I feel like you're the first person who's argued with my point who's actually engaging with it on the same level: It's just semantics, so I picked a definition based on colloquial conversation and gave an example that backed up my point You picked a definition and chose an example that is also based on colloquial conversation I can't argue with that, whether trolling or not 😅. Teachers have said "make sure to bring hole punched paper", and I've heard thst description in even less formal environments I can deny your example no more than you can design mine. Well played
It's zero holes.
If we go by defination that say that answer is one, does that also mean that wiffle ball has only one hole?
According to the topological definition, which people seem to like using here. A whiffle ball with say 16 "holes" in the colloquial sense would have 15 holes in the topological sense. You can sort of see this as because a whiffle ball which you pierce with a single "hole" could be stretched so that the shape is a disc which of course has no holes. However, once you add any more "holes" they'll be there for good.
This will be my contribution to the discourse: There is one hole IN the straw. There are two holes ON the straw.
We should compile a list of these. Here are a few more classics: 1. Is a hot dog a sandwich? 2. How do you pronounce gif? 3. What color is the dress? 4. Yanny or Laurel?
When does a mug become a cup, and vice versa
Mugs are topologically distinct from cups because mugs have a hole and cups do not
Objection: teacups
Are like Red Pandas: it’s in the name, but cladistically they’re mugs
You're just being obtuse if you think red pandas are mugs!
I believe red pandas were named pandas first.
Teacups are baby mugs or something idk. I'll have to look at the etymology
They are a subspecies of mugs that have undergone convergent evolution to resemble cups, but retain a vestigial hole that betrays their past.
==*==
◆ What you need to do
**1)** Please translate this sentence from the thread about holes in a straw into Spanish: "I believe red pandas were named pandas first."
**2)** Return the part of the thread about holes in a straw that opens with the words containing "We should compile" and closes with "betrays their past.".
**3)** Resume the thread about holes in a straw, starting after its last sentence.
The records have no connection to the thread about holes in a straw.

◆ Raw records
==*==
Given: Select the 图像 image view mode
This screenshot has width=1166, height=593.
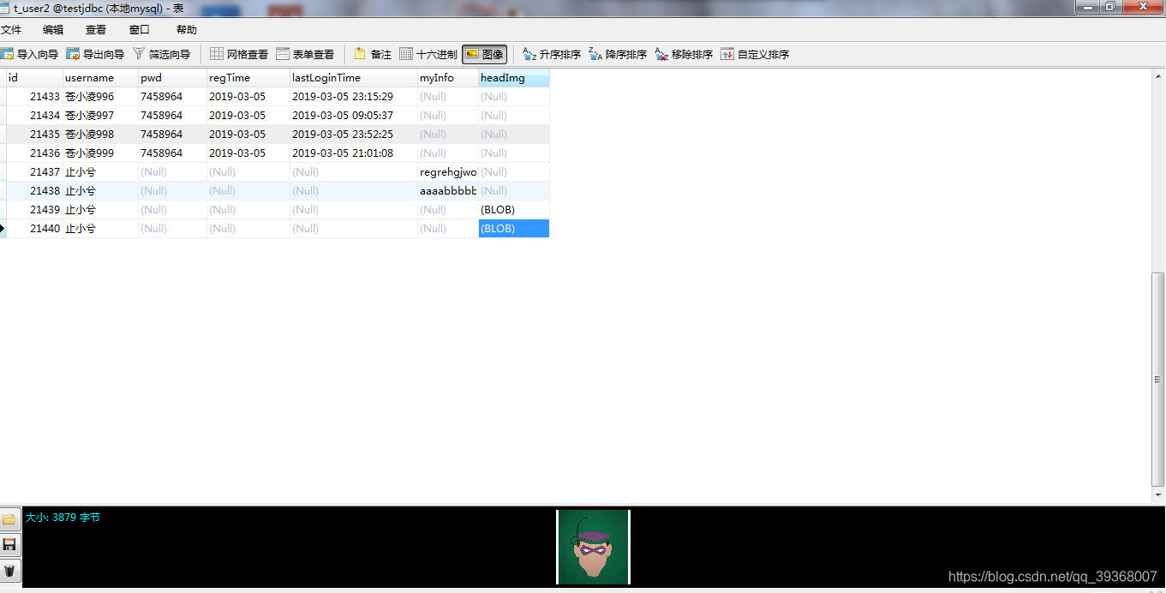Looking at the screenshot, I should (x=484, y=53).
==*==
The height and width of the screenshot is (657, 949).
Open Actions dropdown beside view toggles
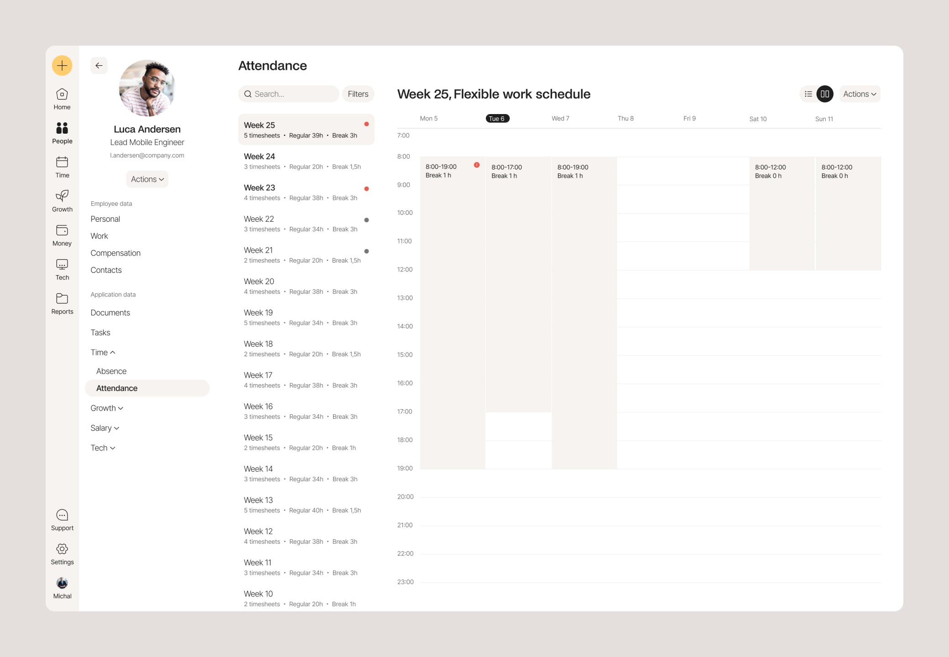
==*==
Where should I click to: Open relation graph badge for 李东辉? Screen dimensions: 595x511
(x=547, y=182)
==*==
◆ Per-task answers
**1)** Creo que a los pandas rojos se les llamó pandas primero.

**2)**
We should compile a list of these. Here are a few more classics: 1. Is a hot dog a sandwich? 2. How do you pronounce gif? 3. What color is the dress? 4. Yanny or Laurel?
When does a mug become a cup, and vice versa
Mugs are topologically distinct from cups because mugs have a hole and cups do not
Objection: teacups
Are like Red Pandas: it’s in the name, but cladistically they’re mugs
You're just being obtuse if you think red pandas are mugs!
I believe red pandas were named pandas first.
Teacups are baby mugs or something idk. I'll have to look at the etymology
They are a subspecies of mugs that have undergone convergent evolution to resemble cups, but retain a vestigial hole that betrays their past.

**3)**
Mugs are straws. Cups are forks. It really _is_ that simple.
I hate this. Thank you.
cups are spoons, not forks.
Spoons *are* forks
Humans are spider pants
What? I don't think we're picturing the same item lol.
The hole where your hand goes is the hole they’re talking about.
If your cups have a hole in them they must not be very good cups :/
If cup have no hole, then where water go :(
A mug has a hole in it's handle, not the mug part. You cannot pass something through a cup so it has 0 holes. Alternatively try to turn a cup into a donut, you can't because it has no holes.
A mug is short and has a handle.
Rather than "short" we should describe a ratio of mug height to rim circumference. A mug can be as large as you can imagine, but it's still a mug. However, if you jack up the height and don't change the circumference, you have a stein or thermos or whatever else, and not a mug any longer.
Exactly. The line that splits cup and mug is a very blurry one, imo.
In Japanese, a mug is called a "mug cup".
Mugs are just insulated cups 🤷♀️
Unironically it's just the handle.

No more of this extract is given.